1. Parse a vault folder (e.g. `Data-archive/`)
2. For each note:
   - Read title from filename or YAML
   - Extract frontmatter (tags, aliases)
   - Extract links (e.g., `[[note-title]]`)
   - Extract summary (e.g., first 100 words of the note)
3. Track inlinks/outlinks
4. Save as a structured `vault_index.json`

# Code

In [1]:
# Re-running with inlinks and assuming dependencies are now installed

import os
import json
import re
from pathlib import Path
from collections import defaultdict
import yaml
from markdown import markdown
from bs4 import BeautifulSoup

In [None]:

# === CONFIGURATION ===
VAULT_PATH = Path("C:/Users/RhysL/Desktop/Data-Archive/content/standardised")
OUTPUT_PATH = "vault_index.json"

# === HELPERS ===
def extract_frontmatter(md_text):
    match = re.match(r'^---\n(.*?)\n---\n(.*)', md_text, re.DOTALL)
    if match:
        frontmatter = yaml.safe_load(match.group(1))
        content = match.group(2)
    else:
        frontmatter = {}
        content = md_text
    return frontmatter, content

def extract_links(content):
    return re.findall(r'\[\[([^\]]+)\]\]', content)

def markdown_to_text(md_content):
    html = markdown(md_content)
    soup = BeautifulSoup(html, features="html.parser")
    return soup.get_text()

def get_note_id(note_path):
    return note_path.stem.replace(" ", "_").lower()

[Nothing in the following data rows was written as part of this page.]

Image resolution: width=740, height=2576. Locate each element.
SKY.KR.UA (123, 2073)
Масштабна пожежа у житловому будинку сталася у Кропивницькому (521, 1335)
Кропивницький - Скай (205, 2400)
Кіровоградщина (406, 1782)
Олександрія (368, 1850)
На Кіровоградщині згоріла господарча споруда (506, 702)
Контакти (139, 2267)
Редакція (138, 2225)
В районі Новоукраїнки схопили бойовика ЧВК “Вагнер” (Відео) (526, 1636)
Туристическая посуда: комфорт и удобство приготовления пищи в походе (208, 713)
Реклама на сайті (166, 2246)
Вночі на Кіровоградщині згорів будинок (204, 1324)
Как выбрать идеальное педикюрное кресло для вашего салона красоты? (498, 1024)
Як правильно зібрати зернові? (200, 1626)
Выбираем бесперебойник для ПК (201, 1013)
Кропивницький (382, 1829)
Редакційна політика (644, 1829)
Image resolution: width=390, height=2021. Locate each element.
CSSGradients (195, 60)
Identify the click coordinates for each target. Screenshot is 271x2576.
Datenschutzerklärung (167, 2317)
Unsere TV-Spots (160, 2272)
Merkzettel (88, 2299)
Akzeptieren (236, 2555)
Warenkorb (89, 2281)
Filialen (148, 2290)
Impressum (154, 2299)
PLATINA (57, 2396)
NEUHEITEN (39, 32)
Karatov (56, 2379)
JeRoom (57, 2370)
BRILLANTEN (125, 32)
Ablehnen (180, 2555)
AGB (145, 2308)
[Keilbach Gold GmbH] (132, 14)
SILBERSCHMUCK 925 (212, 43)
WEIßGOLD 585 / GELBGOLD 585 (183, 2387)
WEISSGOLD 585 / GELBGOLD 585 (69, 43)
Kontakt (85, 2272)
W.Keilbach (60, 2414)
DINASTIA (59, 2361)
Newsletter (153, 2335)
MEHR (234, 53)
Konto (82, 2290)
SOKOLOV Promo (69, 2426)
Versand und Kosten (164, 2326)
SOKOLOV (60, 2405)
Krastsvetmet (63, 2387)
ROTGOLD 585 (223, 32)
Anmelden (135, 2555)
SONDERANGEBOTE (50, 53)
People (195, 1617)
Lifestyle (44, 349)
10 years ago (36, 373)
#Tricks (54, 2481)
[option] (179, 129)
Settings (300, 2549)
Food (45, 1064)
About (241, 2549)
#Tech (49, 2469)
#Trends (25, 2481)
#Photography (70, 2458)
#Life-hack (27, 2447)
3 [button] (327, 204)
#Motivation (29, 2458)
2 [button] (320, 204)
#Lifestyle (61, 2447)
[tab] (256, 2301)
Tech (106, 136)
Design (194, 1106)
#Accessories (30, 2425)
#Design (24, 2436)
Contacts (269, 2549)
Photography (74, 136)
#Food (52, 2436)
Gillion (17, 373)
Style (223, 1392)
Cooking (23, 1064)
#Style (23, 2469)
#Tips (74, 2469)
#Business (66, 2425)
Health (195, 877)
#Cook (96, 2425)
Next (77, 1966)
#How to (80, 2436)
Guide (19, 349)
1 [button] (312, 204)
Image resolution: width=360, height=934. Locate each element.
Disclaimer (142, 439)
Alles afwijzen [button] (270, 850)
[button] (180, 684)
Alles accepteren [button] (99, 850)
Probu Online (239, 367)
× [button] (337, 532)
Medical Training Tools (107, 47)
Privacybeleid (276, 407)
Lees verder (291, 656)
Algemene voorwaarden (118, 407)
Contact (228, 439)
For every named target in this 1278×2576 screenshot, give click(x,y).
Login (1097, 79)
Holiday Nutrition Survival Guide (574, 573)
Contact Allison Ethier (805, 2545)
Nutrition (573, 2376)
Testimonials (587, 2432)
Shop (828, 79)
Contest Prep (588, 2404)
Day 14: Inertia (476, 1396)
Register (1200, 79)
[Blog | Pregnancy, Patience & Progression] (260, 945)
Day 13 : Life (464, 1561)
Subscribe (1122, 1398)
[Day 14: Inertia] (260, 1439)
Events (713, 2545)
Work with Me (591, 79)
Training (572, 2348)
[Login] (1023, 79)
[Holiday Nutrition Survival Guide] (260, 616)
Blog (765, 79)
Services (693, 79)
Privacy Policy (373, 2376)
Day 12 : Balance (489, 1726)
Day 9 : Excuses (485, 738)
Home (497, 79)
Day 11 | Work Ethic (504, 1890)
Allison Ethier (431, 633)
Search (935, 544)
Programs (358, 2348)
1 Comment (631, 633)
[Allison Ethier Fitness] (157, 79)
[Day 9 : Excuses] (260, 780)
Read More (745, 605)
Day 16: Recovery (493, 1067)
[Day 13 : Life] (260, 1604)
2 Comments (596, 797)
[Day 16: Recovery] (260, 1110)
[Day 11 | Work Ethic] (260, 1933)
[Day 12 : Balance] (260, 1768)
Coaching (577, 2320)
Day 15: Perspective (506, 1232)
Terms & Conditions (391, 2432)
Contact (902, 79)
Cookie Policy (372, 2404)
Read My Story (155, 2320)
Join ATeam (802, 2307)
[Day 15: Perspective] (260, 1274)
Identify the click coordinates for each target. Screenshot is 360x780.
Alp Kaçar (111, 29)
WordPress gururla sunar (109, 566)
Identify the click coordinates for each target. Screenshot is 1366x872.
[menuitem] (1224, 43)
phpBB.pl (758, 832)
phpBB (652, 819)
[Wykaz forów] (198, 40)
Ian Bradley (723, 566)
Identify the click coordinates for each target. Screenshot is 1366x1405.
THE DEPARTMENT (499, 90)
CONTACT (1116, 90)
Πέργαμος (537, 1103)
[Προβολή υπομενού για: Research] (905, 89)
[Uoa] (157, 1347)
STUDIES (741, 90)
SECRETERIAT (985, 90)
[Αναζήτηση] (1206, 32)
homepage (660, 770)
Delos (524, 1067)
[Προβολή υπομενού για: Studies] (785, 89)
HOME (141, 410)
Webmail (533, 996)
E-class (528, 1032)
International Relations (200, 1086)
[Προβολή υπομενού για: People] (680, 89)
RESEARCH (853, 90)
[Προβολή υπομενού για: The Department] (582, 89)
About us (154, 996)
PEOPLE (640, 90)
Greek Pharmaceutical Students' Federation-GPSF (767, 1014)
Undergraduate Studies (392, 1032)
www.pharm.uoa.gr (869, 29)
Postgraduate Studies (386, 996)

def summarise_text(text, word_limit=100):
    words = text.strip().split()
    return " ".join(words[:word_limit]) + ("..." if len(words) > word_limit else "")

# === MAIN FUNCTION ===
def index_vault(vault_path):
    vault_index = {}
    outlink_map = defaultdict(list)

    for note_path in vault_path.rglob("*.md"):
        with open(note_path, 'r', encoding='utf-8') as f:
            raw_md = f.read()

        frontmatter, content = extract_frontmatter(raw_md)
        plain_text = markdown_to_text(content)
        note_id = get_note_id(note_path)

        title = frontmatter.get("title", note_path.stem)
        tags = frontmatter.get("tags", [])
        aliases = frontmatter.get("aliases", [])
        outlinks = extract_links(content)

        vault_index[note_id] = {
            "title": title,
            "path": str(note_path),
            "tags": tags,
            "aliases": aliases,
            "outlinks": outlinks,
            "inlinks": [],
            "summary": summarise_text(plain_text, word_limit=25)
        }

        for link in outlinks:
            target_id = link.replace(" ", "_").lower()
            outlink_map[target_id].append(note_id)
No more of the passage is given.